The coronavirus pandemic has claimed the lives of more than 100,000 Americans and infected 1,894,376 as of Thursday. Following US President Donald Trump’s notorious “Ask China” response to CBS reporter Weijia Jiang, Natasha Chen, a CNN reporter, also encountered racial taunting while she was reporting from a beach in South Carolina.
Fueled by virus stigmatization and conspiracy theories, the stories of Jiang and Chen are just two examples of a series of attacks, sometimes even physical, against the Asian American community. On May 13, STOP AAPI HATE, an online page created by the Asian American Pacific Islander (AAPI) Civil Rights Organization, released a report that says it has received over 1,700 reports of verbal and physical assaults from 45 states in six weeks. The report says nine out of 10 respondents believe they were harassed because of their race and 37 percent of the incidents took place in public places including streets, parks and transits.

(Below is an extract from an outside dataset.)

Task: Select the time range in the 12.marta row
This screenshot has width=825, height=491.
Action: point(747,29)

As protests over the death of George Floyd continue across the country, some rioters have vandalized shops and businesses owned by Asian Americans. Although there’s no evidence suggesting that Asian Americans are targeted, it undoubtedly adds to their financial insecurities and brings the intricate relationship between Asian and the black community back into the picture.

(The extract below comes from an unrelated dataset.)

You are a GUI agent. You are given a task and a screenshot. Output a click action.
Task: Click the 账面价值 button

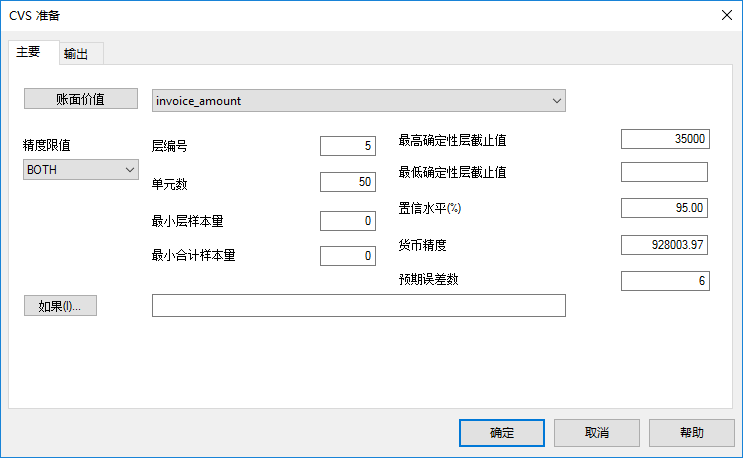80,99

The Asian American community has long been perceived as quiet. From the Harvard admissions policy lawsuit to the inappropriate remarks made by white TV hosts and Hollywood figures, Asian Americans, almost on a daily basis, struggle with discrimination and stereotypes that are prevalent in US society. They have to work harder than the majority in order to succeed. Even so, chances are their efforts will not be recognized because a “diversified” society has to honor all communities. Of course, a society like the US should never be dominated by one narrative, but it remains debatable even today whether a “diverse” society, like the US has always described itself as, has allowed the voice of Asian Americans to be heard.
A first-generation Asian immigrant may spend years in overcoming language barriers. However, life doesn’t get any easier for a second or third-generation child from an Asian family. This time, Asian parents have to teach their children about race in the time of a global virus outbreak that’s coupled with social unrest. It’ll be a hard lesson, both for the learning and the teaching side, and no one could promise that such lessons will really prepare them for a prejudice-ridden society when they grow up.
In the eyes of some US politicians, shifting blame and diverting the public’s attention is a bandage for the pangs felt in their society due to a failed leadership. But at the same time, the Asian American community has unfortunately become, if not the first, one of the most affected.